Camila Asano – A nota do Itamaraty na véspera da reunião em Montreux exemplifica a necessidade de melhora na transparência e participação social na definição e implementação da política externa brasileira. Tomo como exemplo a própria Conferência Genebra II. O Brasil foi formalmente convidado a participar do encontro no dia 6 de janeiro, porém, somente na véspera divulgou nota sobre a posição do País no encontro e, ainda assim, em termos bastante simplórios. Apenas para se ter um parâmetro de comparação, o secretário-geral da ONU fez dez convites adicionais para Genebra II no domingo, dia 19, à noite; no mesmo dia o México, um dos novos países convidados, já havia divulgado no site de sua chancelaria a posição do país a ser defendida na Suíça.
Por que o Brasil doa tão pouco para a ajuda humanitária na Síria? Quanto seria o bastante?

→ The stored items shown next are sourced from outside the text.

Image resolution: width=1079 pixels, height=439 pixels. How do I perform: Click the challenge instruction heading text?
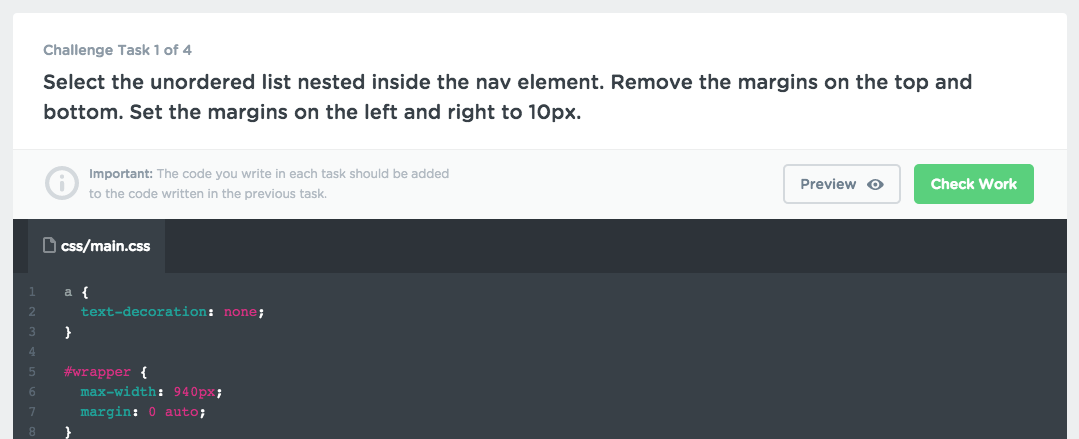pyautogui.click(x=507, y=97)
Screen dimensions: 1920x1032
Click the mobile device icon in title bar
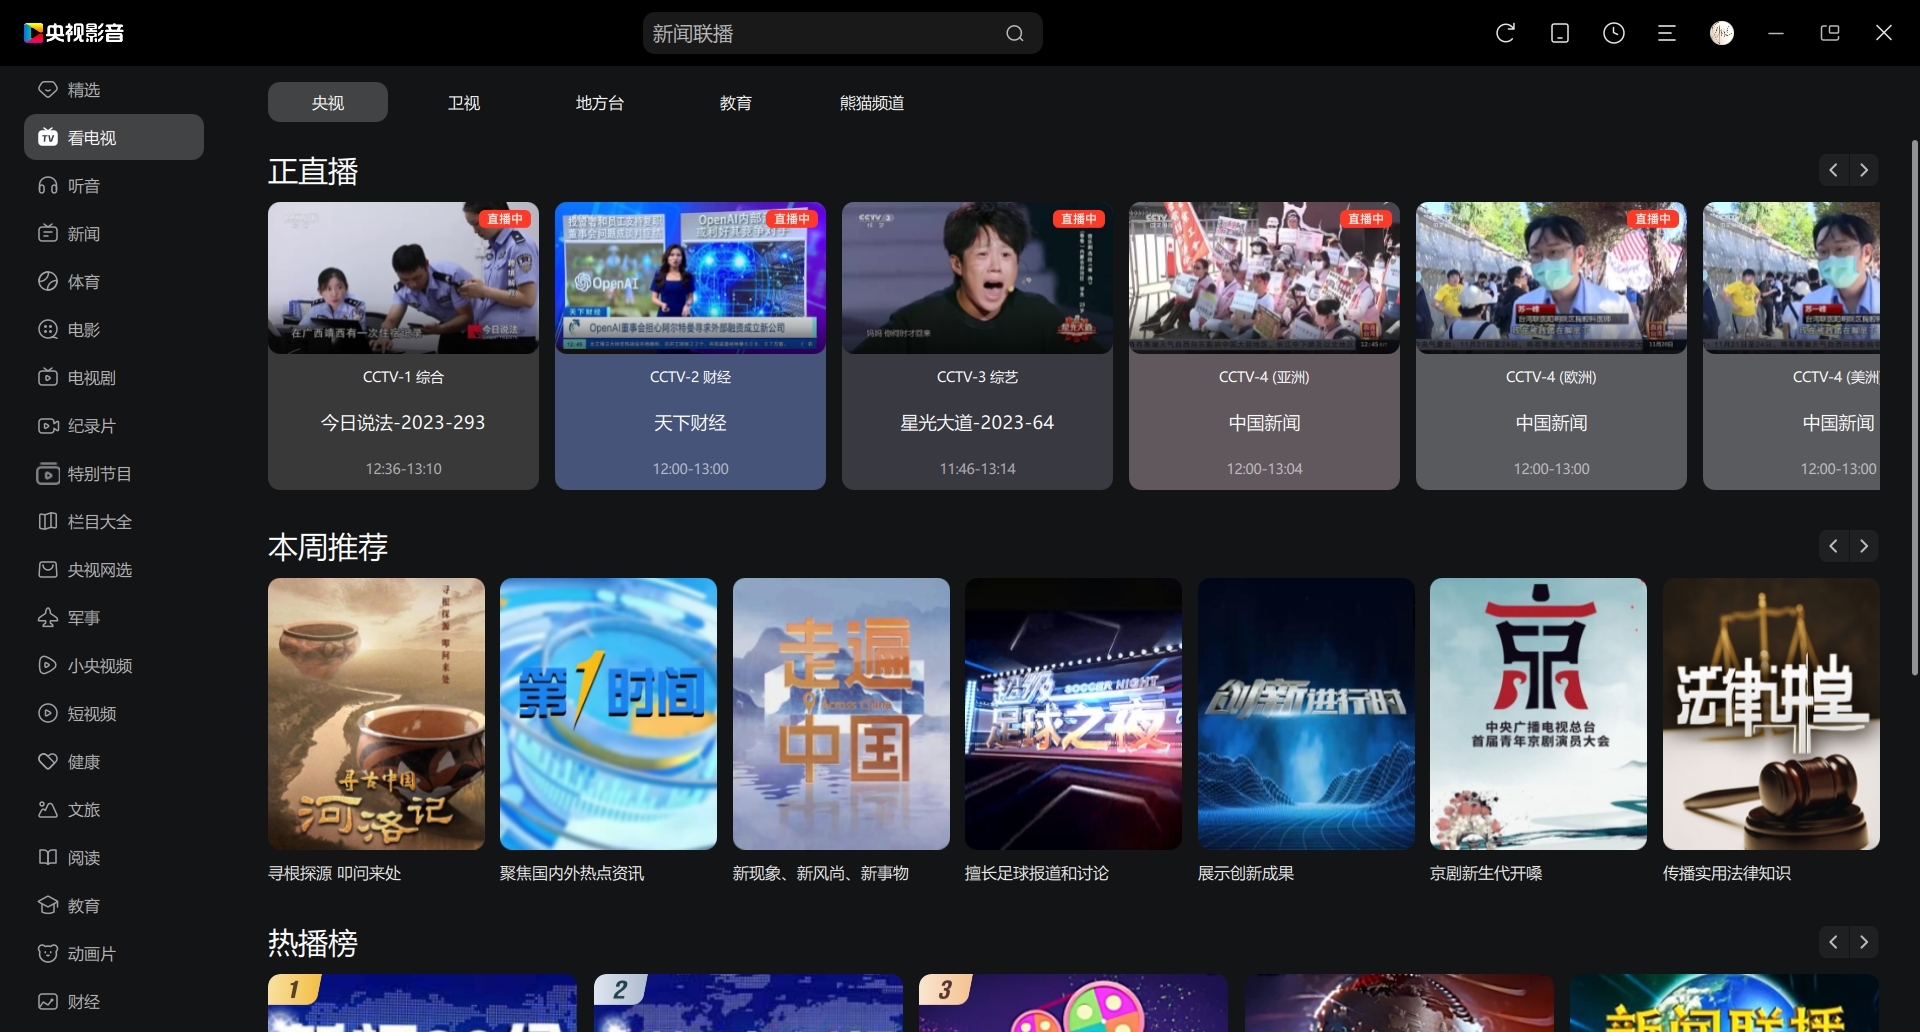(x=1559, y=33)
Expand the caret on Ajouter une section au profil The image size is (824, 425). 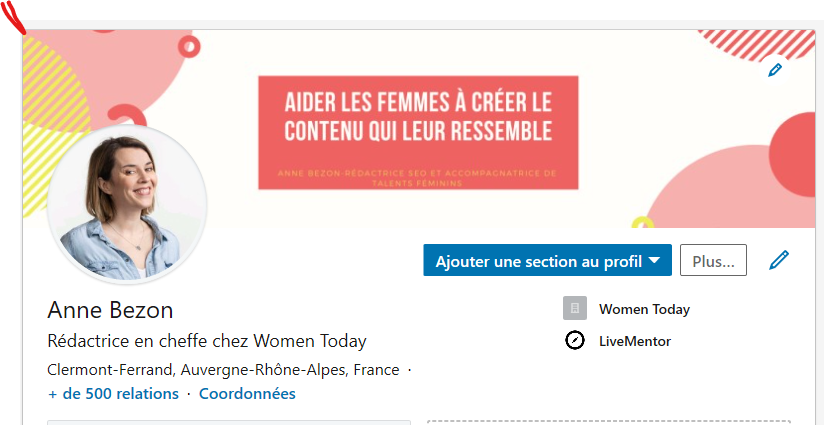tap(655, 261)
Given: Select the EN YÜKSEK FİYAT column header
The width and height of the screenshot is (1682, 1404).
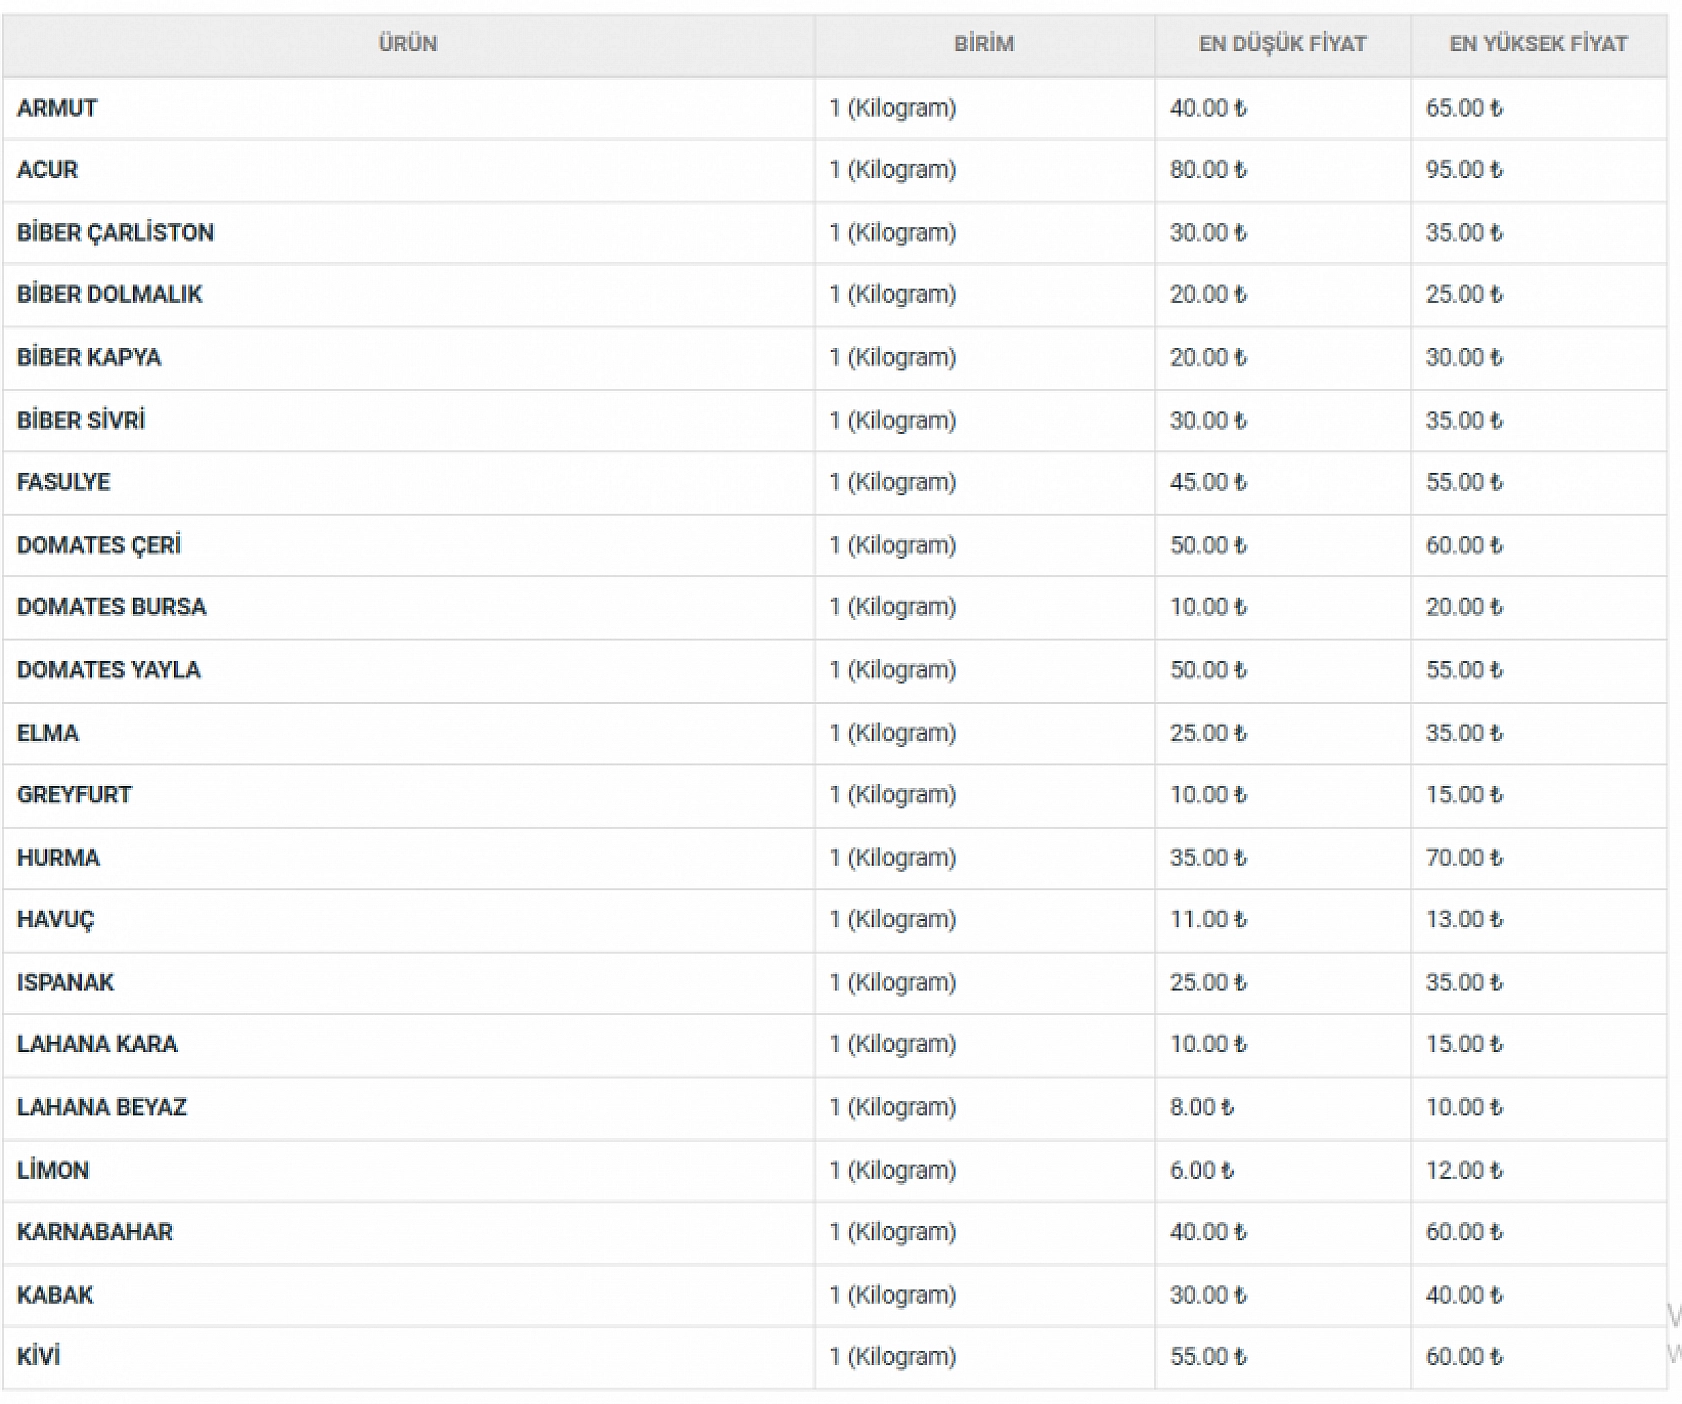Looking at the screenshot, I should point(1538,44).
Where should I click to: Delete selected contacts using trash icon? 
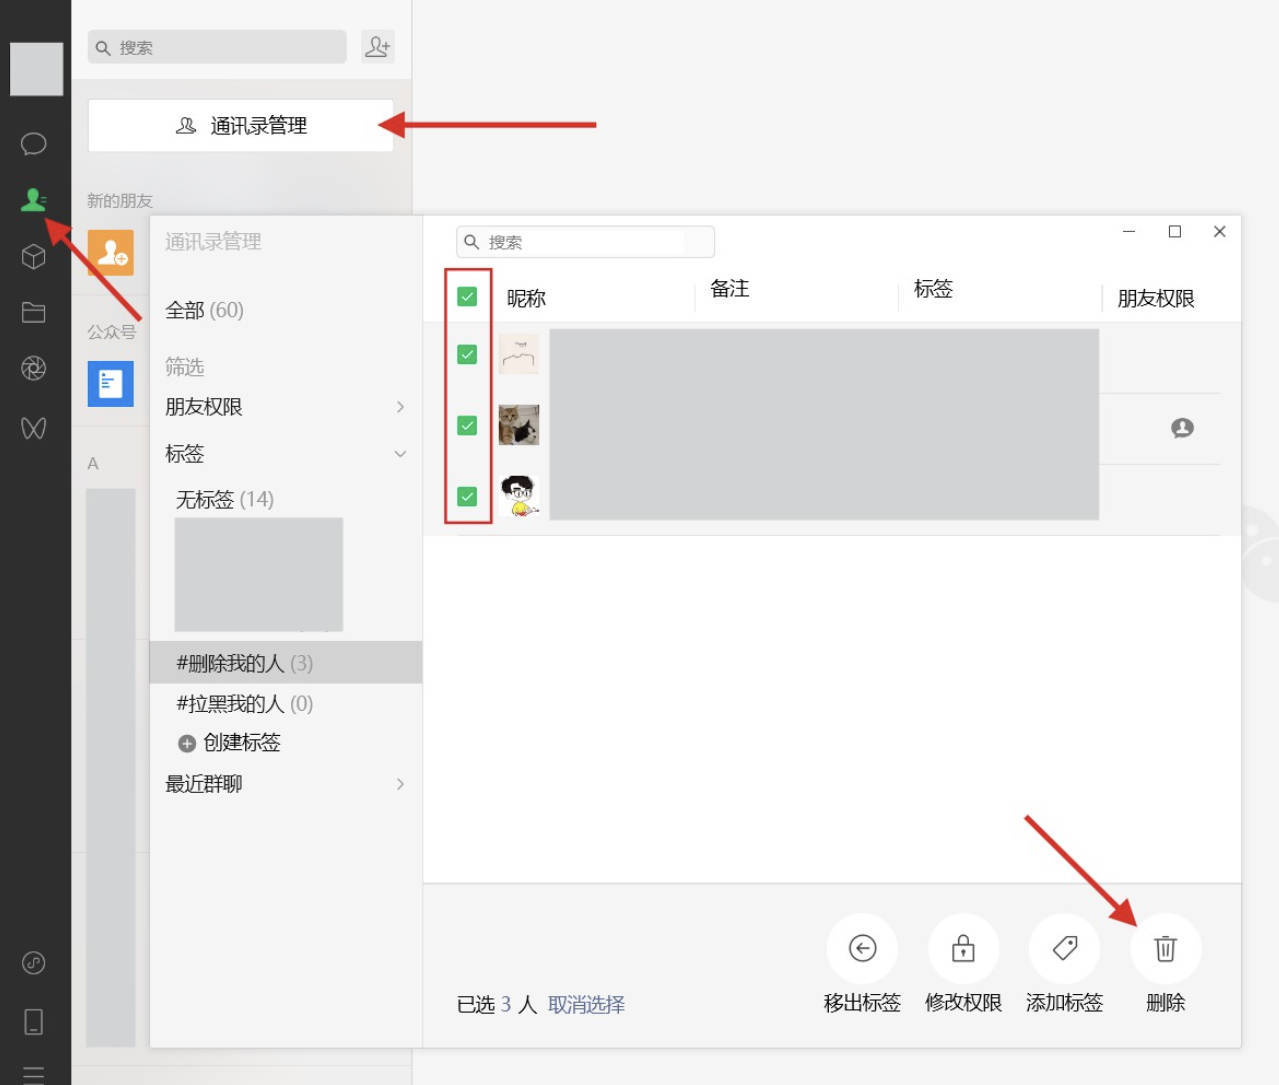[1164, 948]
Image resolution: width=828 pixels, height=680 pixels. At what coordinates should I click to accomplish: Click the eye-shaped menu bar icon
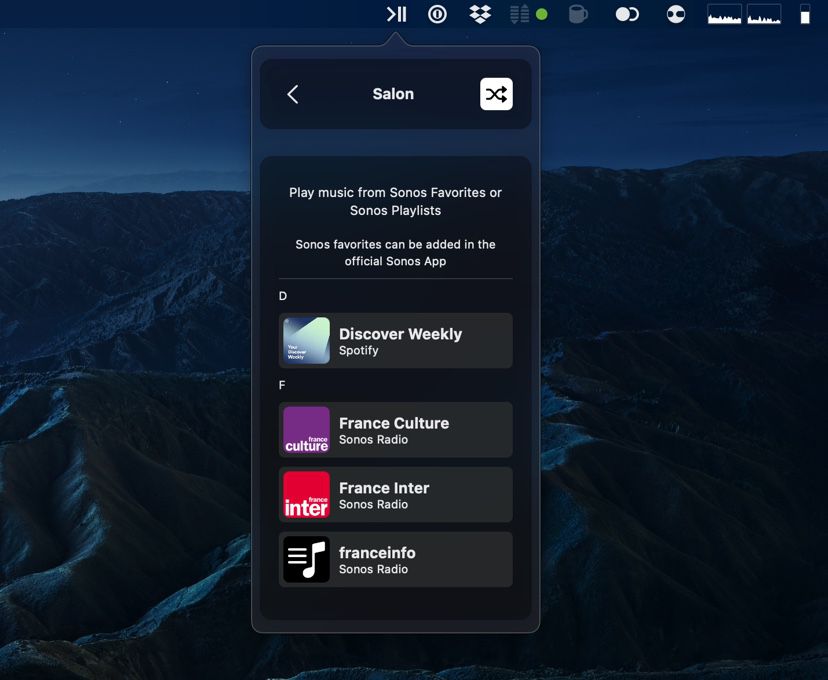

Camila Asano – Acredito que falta coerência ao Brasil no que se refere ao tratamento da crise humanitária na Síria. Em diversas oportunidades o Itamaraty e a própria Presidência mencionam a importância que o tema tem para o Brasil, considerando o peso que a ascendência síria tem na identidade nacional, aspecto sempre acompanhado pela declaração de compromisso em contribuir financeiramente com a assistência humanitária à crise na Síria. Não obstante, segundo dados da ONU e informações providas pelo próprio governo brasileiro, dentre as 10 maiores economias do mundo o Brasil foi o país que menos doou para o alívio da situação na Síria e em países vizinhos em 2013. Sobre o quanto seria bastante, ainda que soe pouco factível esperar que o Brasil efetue doações do vulto de países desenvolvidos ou com interesses diretos na região – lembrando que o Kuaite anunciou compromisso de doar US$ 500 milhões em 2014 -, talvez uma boa medida seja as contribuições anunciadas de outros países emergentes, como Índia (US$ 2 milhões) e México (US$ 3 milhões).